Records for processing:
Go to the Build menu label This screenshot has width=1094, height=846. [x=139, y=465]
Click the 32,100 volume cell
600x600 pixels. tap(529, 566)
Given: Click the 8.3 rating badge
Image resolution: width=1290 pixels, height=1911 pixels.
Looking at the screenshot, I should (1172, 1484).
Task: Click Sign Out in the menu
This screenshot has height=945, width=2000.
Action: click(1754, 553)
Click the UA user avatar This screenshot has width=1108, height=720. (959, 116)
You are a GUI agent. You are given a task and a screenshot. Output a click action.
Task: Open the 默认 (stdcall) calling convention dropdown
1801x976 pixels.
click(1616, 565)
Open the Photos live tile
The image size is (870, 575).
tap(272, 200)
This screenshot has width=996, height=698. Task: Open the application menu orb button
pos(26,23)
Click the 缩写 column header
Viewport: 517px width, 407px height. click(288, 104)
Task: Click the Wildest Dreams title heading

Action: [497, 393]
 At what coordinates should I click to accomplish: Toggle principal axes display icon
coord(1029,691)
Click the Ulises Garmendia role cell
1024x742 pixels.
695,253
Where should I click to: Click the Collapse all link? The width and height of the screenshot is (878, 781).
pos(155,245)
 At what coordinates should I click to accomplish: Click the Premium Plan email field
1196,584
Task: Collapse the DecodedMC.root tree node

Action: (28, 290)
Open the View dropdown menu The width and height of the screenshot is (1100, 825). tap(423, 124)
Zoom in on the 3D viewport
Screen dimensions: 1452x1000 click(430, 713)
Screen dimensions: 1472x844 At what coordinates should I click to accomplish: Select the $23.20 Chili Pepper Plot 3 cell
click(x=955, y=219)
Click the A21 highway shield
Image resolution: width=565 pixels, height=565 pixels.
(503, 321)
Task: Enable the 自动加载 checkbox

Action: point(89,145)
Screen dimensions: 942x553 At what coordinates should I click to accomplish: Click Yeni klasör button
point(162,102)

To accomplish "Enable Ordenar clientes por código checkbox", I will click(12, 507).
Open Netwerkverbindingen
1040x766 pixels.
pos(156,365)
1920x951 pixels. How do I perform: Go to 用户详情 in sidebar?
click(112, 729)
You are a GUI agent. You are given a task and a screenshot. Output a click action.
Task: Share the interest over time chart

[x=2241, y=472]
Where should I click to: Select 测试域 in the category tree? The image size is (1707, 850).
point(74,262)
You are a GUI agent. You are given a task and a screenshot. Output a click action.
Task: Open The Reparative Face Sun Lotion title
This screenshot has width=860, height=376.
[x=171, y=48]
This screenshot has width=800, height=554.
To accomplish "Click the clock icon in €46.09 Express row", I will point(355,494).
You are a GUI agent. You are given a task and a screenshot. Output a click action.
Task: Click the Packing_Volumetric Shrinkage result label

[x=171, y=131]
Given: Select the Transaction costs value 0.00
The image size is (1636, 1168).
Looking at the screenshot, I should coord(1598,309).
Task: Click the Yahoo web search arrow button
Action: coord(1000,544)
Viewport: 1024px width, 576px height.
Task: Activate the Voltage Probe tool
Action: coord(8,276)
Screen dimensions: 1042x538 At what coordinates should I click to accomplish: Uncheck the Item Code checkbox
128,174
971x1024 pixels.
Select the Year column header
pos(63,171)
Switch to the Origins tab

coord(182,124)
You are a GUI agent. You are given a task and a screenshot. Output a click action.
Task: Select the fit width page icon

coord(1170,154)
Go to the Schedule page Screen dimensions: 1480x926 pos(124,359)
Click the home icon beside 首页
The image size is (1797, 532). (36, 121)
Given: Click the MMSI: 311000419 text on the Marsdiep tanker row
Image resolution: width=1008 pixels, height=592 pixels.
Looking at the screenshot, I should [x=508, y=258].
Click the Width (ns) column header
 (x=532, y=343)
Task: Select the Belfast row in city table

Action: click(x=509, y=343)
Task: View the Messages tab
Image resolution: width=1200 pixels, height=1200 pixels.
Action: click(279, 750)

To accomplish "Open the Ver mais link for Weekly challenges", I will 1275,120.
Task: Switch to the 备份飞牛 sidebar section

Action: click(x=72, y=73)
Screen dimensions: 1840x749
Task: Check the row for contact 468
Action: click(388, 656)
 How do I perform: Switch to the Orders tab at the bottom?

Problem requirements:
Please find the lines in the data that contain the word "dropdown" and copy them.

Finished exercise:
Task: Open the 默认 (stdcall) calling convention dropdown
Open the View dropdown menu The width and height of the screenshot is (1100, 825). tap(423, 124)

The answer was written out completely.